Natsionalna agentsia za prihodite

Background

On 14 December 2023, the CJEU delivered an important judgment on the conditions necessary to award compensation for non-material damage suffered by data subjects following a cyberattack.

The Bulgarian National Revenue Agency (NAP) is an authority attached to the Bulgarian Minister for Finance. Its function is to identify, secure and recover public debts. On 15 July 2019, it was revealed that a cyberattack had taken place on the NAP’s IT system leading to the unlawful dissemination of personal data of more than six million individuals, including both Bulgarians and foreigners.

A case was brought by an affected data subject against the NAP before the Bulgarian Administrative Court, seeking an order for compensation under Article 82 GDPR for the non-material damage suffered as a result of the fear that the data subject’s personal data may be misused in the future.

The case was referred to the CJEU by the Bulgarian Supreme Administrative Court seeking clarification on whether a person’s fear that their data may be misused in the future following unauthorised access due to a cyberattack amounts to non-material damage under Article 82 GDPR.

Key findings

  • The CJEU confirmed that such fear can constitute non-material damage under the GDPR. However, a national court must satisfy itself that the fear is genuine and well founded, having regard to the specific circumstances of the infringement and of the data subject.
  • The following factors were persuasive:
    • Article 82(1) GDPR establishes the right to compensation from the controller for the (non-material) damages.
    • The right of compensation requires three cumulative conditions to be met: (i) damage which has been suffered; (ii) an infringement of the GDPR; and (iii) a causal link between the damage and the infringement (as set out in the Austrian Post decision).
    • Once an infringement has been established, Article 82 GDPR cannot be interpreted as distinguishing between a scenario where the non-material damage suffered stems from actual misuse of personal data compared to where the damage stems from the fear over potential future misuse.
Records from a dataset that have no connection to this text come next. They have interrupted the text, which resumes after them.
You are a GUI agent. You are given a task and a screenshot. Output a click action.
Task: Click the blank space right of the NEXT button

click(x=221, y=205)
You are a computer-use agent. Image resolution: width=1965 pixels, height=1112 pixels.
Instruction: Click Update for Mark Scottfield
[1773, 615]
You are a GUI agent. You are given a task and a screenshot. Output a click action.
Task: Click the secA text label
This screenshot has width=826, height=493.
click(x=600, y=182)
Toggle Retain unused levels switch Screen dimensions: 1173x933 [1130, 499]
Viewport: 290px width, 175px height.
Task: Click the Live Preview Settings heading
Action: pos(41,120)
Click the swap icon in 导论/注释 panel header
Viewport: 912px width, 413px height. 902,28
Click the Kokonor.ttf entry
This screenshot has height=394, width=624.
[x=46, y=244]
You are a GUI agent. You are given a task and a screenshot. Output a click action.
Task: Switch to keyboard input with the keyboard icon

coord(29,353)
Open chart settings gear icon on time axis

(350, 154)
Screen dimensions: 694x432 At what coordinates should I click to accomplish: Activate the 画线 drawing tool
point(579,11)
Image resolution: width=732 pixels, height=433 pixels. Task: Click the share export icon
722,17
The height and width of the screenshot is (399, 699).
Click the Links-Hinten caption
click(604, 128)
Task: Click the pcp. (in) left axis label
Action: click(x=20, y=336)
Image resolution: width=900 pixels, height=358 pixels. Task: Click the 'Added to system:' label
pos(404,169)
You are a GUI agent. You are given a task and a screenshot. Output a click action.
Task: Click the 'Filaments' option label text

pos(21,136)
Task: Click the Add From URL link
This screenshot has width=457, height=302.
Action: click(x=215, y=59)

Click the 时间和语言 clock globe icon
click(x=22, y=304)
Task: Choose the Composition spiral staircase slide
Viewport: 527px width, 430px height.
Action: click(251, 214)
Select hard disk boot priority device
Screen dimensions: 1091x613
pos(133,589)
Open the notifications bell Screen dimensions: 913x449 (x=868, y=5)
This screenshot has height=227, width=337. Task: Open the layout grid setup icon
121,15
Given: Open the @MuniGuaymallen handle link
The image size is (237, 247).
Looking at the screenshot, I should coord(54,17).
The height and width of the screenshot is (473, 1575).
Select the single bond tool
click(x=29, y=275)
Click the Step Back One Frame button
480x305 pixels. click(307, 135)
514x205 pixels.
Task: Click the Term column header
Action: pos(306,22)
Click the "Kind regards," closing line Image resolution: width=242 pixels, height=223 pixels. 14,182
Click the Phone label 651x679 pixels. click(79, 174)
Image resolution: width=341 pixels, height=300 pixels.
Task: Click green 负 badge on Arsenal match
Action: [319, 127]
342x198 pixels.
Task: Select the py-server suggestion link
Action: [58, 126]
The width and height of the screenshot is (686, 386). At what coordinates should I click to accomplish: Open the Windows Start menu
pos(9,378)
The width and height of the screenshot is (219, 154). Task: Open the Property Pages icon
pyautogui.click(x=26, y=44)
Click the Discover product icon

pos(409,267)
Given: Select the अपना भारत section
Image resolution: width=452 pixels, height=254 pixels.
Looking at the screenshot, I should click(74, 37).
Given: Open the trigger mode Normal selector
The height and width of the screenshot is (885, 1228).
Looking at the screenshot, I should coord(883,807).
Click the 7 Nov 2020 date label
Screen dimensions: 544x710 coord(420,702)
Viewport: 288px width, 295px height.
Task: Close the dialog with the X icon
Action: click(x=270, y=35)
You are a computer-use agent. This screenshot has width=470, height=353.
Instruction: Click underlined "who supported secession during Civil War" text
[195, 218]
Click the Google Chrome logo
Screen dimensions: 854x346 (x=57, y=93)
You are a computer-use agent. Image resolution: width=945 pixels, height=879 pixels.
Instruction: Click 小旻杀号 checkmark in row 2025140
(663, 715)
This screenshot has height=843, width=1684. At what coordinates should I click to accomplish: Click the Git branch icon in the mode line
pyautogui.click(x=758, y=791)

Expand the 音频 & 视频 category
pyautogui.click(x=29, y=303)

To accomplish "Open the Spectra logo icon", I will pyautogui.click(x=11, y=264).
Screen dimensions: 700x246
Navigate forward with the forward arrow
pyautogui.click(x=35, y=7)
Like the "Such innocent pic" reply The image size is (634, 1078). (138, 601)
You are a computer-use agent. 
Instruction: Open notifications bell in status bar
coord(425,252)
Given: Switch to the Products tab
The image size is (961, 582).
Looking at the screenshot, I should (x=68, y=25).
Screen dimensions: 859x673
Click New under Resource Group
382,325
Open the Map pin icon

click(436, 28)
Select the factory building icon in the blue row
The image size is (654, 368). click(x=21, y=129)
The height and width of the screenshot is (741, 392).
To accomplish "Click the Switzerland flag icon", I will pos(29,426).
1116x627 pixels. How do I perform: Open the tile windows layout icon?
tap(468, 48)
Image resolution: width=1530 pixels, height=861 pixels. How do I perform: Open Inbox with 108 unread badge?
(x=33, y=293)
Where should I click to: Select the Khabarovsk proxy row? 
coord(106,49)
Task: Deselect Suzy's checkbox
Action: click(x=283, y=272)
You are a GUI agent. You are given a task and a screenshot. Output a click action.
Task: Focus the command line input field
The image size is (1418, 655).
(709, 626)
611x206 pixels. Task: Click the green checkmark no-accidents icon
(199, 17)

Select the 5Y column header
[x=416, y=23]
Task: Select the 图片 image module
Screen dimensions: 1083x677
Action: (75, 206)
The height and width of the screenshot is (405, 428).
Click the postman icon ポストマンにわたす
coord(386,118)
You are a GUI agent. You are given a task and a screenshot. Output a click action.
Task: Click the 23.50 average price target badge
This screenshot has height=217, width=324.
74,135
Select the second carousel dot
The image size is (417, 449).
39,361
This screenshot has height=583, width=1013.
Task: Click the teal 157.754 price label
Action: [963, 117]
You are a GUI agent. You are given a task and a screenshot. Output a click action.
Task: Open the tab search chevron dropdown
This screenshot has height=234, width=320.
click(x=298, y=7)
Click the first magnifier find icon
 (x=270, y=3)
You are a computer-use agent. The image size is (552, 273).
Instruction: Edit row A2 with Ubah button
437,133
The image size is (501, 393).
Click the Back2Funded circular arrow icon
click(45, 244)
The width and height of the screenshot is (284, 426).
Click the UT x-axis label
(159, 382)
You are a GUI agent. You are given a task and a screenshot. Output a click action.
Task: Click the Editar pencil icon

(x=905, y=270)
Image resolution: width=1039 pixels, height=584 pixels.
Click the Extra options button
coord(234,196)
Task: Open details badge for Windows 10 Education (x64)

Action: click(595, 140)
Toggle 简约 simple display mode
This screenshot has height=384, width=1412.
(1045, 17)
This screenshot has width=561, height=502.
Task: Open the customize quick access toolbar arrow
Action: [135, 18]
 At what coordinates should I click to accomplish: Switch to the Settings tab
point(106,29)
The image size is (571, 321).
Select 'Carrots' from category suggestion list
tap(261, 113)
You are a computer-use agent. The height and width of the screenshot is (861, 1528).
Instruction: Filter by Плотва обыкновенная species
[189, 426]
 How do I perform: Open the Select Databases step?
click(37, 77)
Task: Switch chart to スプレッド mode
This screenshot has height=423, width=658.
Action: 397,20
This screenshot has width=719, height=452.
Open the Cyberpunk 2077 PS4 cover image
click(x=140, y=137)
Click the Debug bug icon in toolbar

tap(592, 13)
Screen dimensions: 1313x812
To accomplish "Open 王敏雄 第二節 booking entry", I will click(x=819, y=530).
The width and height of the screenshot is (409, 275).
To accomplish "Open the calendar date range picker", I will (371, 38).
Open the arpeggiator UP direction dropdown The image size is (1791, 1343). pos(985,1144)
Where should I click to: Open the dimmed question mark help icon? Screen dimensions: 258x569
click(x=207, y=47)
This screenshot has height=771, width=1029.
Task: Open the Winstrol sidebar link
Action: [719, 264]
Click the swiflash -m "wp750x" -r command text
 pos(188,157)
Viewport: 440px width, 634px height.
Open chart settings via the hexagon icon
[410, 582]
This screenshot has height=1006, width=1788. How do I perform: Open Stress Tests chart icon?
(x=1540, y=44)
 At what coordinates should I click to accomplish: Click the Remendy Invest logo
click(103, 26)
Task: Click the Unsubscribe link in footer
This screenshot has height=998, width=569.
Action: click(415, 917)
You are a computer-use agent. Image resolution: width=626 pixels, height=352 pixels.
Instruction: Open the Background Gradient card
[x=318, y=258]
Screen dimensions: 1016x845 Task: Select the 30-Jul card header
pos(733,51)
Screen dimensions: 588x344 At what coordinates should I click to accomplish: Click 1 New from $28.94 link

In other words, the concept of non-material damage encompasses both.

Conclusion / implications

The Deutche Wohnen judgment is significant in that it develops the concept of culpability and wrongdoing and has thankfully provided long overdue clarity on whether Article 83 GDPR imposes a strict liability regime. The CJEU said that it does not.

Whereas from the NAP judgment, controllers must take account of not only the exposure to damages claims for tangible harm suffered due to a cyberattack but also the psychological distress that can be suffered from the fear of the misuse of compromised personal data. This case reifies the expression “better safe than sorry”. It elucidates the importance of having robust and state of the art technical and organisational measures in place. Controllers should consider both in tandem as controller exposure for infringing the GDPR can take form in both a fine imposed by a supervisory authority and an award for damages by a national court.

The two judgements, along with several other key CJEU decisions issued recently,[1] are a continuation of the CJEU beginning to impose its reach on controllers under the GDPR. The trickle up affect from the decisions of supervisory authorities and national courts to the CJEU is starting to bear fruit and over the course of 2024 we can expect a number of further important decisions from the CJEU on fundamental data protection issues.


[1] See for example, the Schufa case (C-634/21) and its impact on automated decision-making processes and the CJEU’s landmark decision in Meta vs Bundeskartellamt (C-252/21), where the CJEU imposed strict limitations on the use of the lawful bases of contractual necessity, legitimate interests and consent.